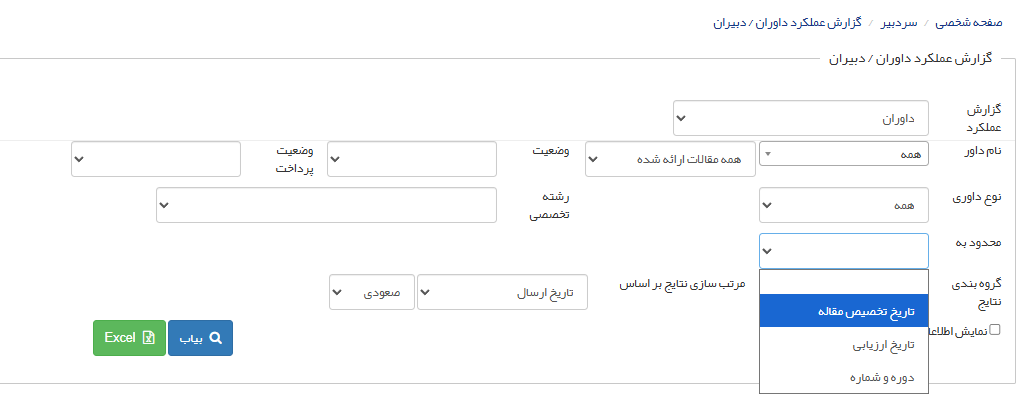The width and height of the screenshot is (1028, 408).
Task: Expand the نوع داوری dropdown
Action: pos(844,204)
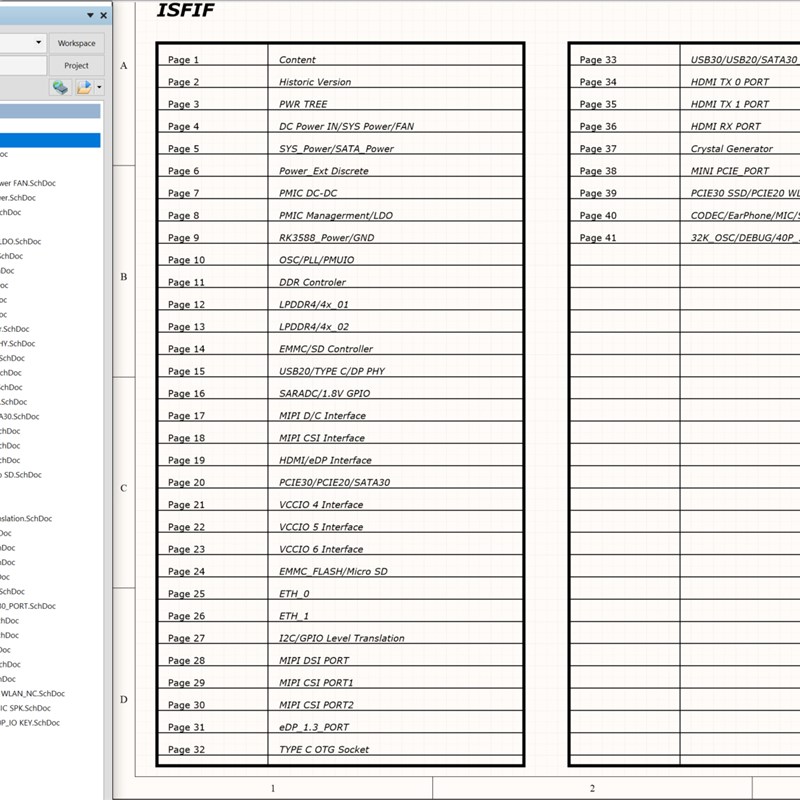Viewport: 800px width, 800px height.
Task: Open the 'IC SPK.SchDoc' tree entry
Action: pyautogui.click(x=26, y=708)
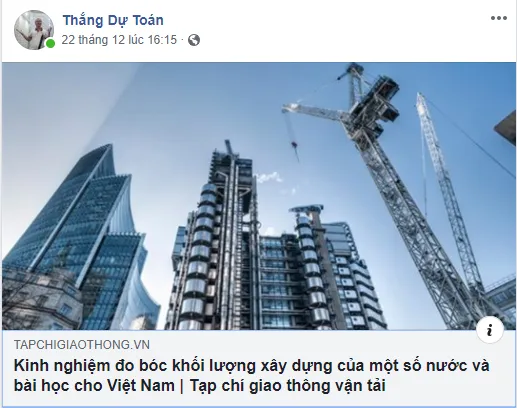Click the crane hook hanging in the sky
This screenshot has width=517, height=408.
[294, 145]
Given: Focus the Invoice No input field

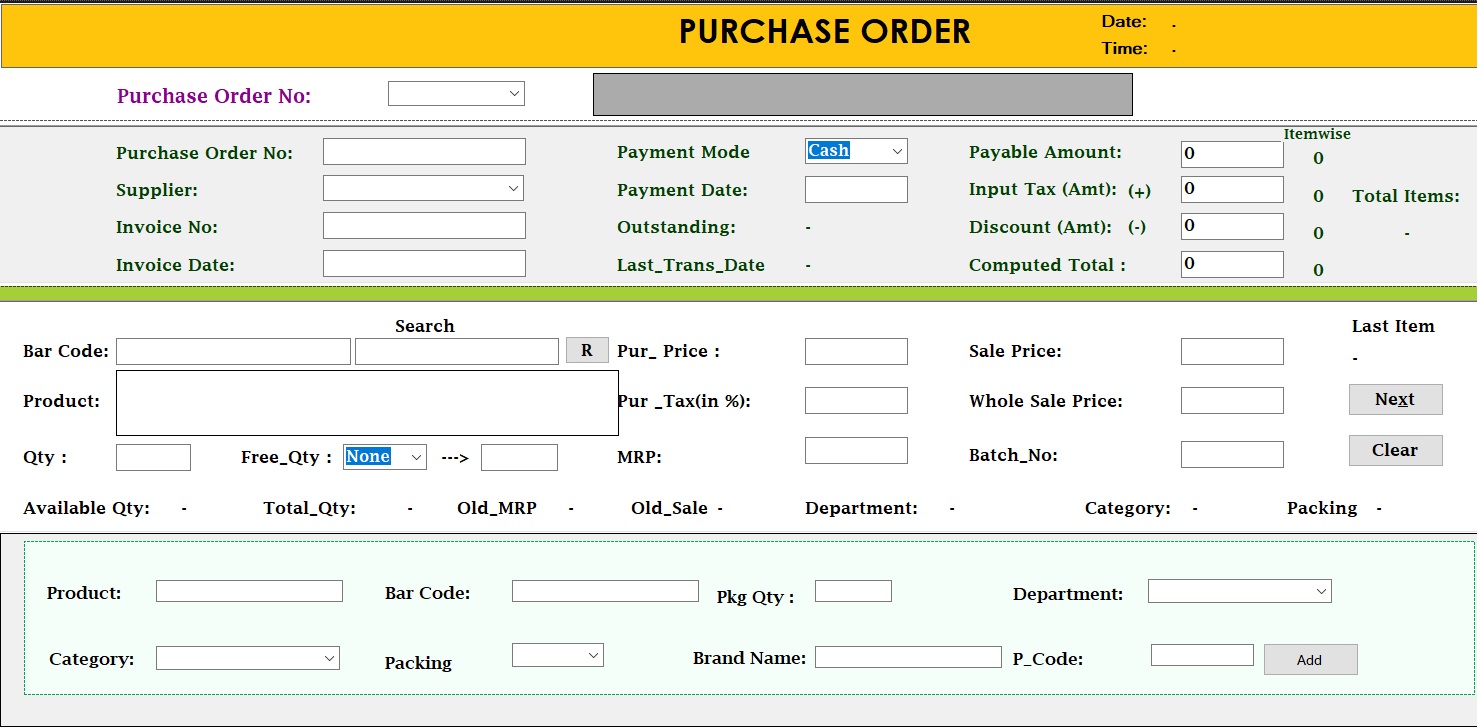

● EXERCISE BRIEF
All lines that hold the word "Action" should be copied from the data.

● RESPONSE
Action: pos(844,204)
Action: pyautogui.click(x=26, y=708)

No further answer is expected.